PV Industry Rational "Anti-involution": How to Deal with Inefficient Modules? – SMM Analysis

Recently, the National Energy Administration issued a document titled "How to Combat Involution in the PV Industry," which pointed out that China's PV industry is striving to overcome the "growing pains." The root cause of involution lies in the misalignment of development logic—shifting from competing on technology and innovation to competing on price and scale. To eradicate this "root cause," the key lies in reversing the development logic, implementing differentiated policies based on the characteristics of different segments of the industry chain, and forging a path characterized by supply-demand coordination and targeted measures.

According to SMM analysis, the article points out that "modules failing to meet conversion efficiency standards will not be connected to the grid" and "measures such as differentiated tax rebates should be used to curb the disorderly export of low-quality, low-priced products." Combined with the "Announcement by the Ministry of Finance and the State Taxation Administration on Adjusting Export Tax Rebate Policies for PV and Other Products," we estimate that approximately 15%–20% of modules in China will fail to meet standards by 2026, and these low-power modules are more suitable for overseas power grids.

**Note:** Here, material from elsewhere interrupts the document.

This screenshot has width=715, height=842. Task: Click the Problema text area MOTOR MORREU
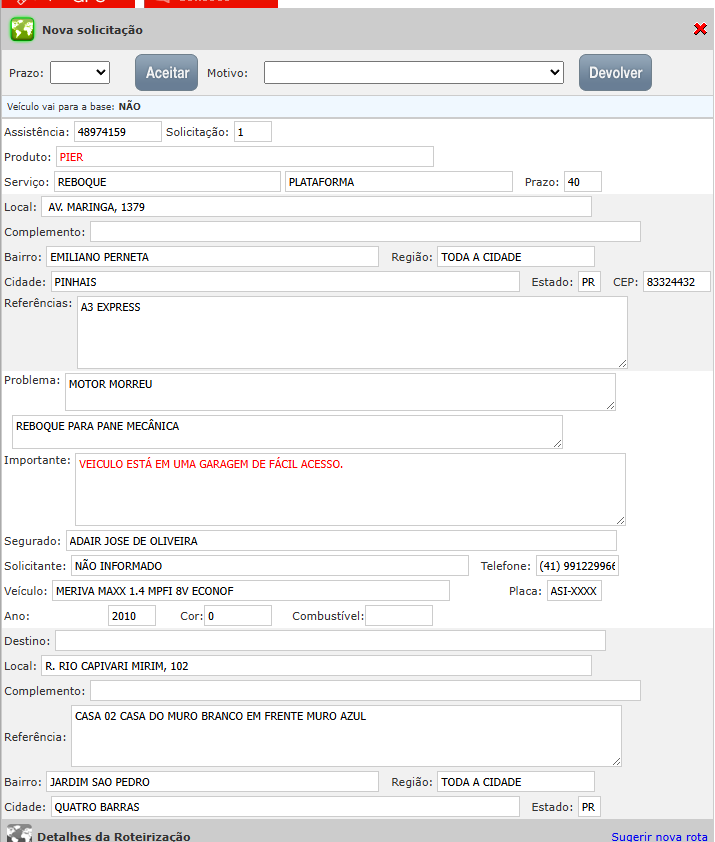click(x=340, y=391)
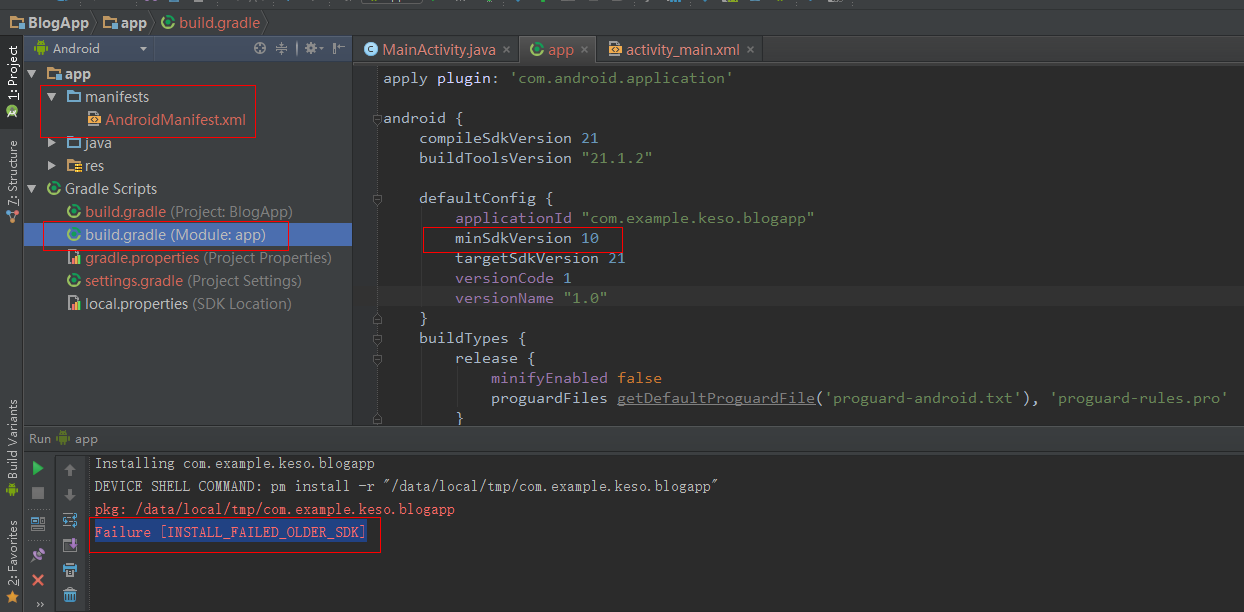Click the getDefaultProguardFile link in the editor
The height and width of the screenshot is (612, 1244).
pos(715,398)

By 2026, with technological advancements, the power generation capacity and conversion efficiency of existing PV modules will have significantly improved. Taking LONGi's Hi-MO X10 as an example, the maximum module power reaches 670W with a conversion efficiency of 24.8%. Dealers report that this product series is one of the popular models for distributed applications this year. According to the "Photovoltaic Manufacturing Industry Standard Conditions (2024 Edition)" issued by the Ministry of Industry and Information Technology, the average efficiency of existing monocrystalline silicon PV N-type module projects must not be lower than 22.3%, while new projects must achieve an average efficiency of no less than 23.1%. An SMM survey indicates that the vast majority of modules already comply with relevant standards. However, some low-efficiency modules still enter the residential market at low prices through methods such as white-labeling. These modules often lack quality inspection certificates, compromising not only safety during use but also making it difficult for users to obtain subsequent operation and maintenance services.

Admittedly, managing low-efficiency module inventory is challenging. However, if left uncontrolled and allowed to flow into the market, they will inevitably impact the high-end product market and undermine user trust in the entire PV industry. In 2025, a special spot check conducted by the National Center for Quality Inspection and Testing of Solar Photovoltaic Products (CPVT), a mainstream testing authority, revealed a failure rate of nearly 16% for module efficiency. Currently, it has become a trend to bundle PV modules, mounts, cables, inverters, and ESS as integrated packages for customers. Subsequent operation and maintenance services are valued not only by owners but also by central state-owned enterprises under the "Big Five and Small Six" groups. According to a procurement manager from an anonymous central state-owned enterprise, the company encountered a solar panel fire in an overseas power plant project. However, due to inadequate follow-up operation and maintenance services, the company became entangled in prolonged legal disputes. Similar cases are common. Throughout its 25-year life cycle, a PV module is consistently backed by its brand. To honor customer trust, we must eliminate low-efficiency modules from the industry.

In fact, there is another way to absorb this portion of inventory: exporting it to underdeveloped countries. According to the SMM survey, Africa is expected to add 13.1 GW of new PV installations in 2026, making it the region with the fastest growth in new installations globally. Additionally, the region's power grid is relatively underdeveloped, with an electricity access rate of less than 50% in Sub-Saharan Africa and an average grid loss rate in North Africa nearly twice the global average, making frequent power outages a common occurrence. Low-power modules happen to be well-suited to the local grid. The key reasons are their technical characteristics highly align with the grid's shortcomings, low operational and maintenance barriers, and economic viability better suited to the regional reality, making them a more optimal solution for PV applications in the area at this stage. For example, from 2023 to 2024, the Kenyan government promoted 3 kW low-power household PV systems, resulting in cumulative installations exceeding 100,000 households, a grid connection success rate of 98%, a 60% reduction in user electricity expenses, and an investment payback period of 4.5 years. Beyond this, four Southeast Asian countries also face self-sufficiency challenges, and their local grid construction can accommodate low-power modules. In summary, after the module tax rebate is canceled, overseas underdeveloped countries will become the primary destination for absorbing low-efficiency modules.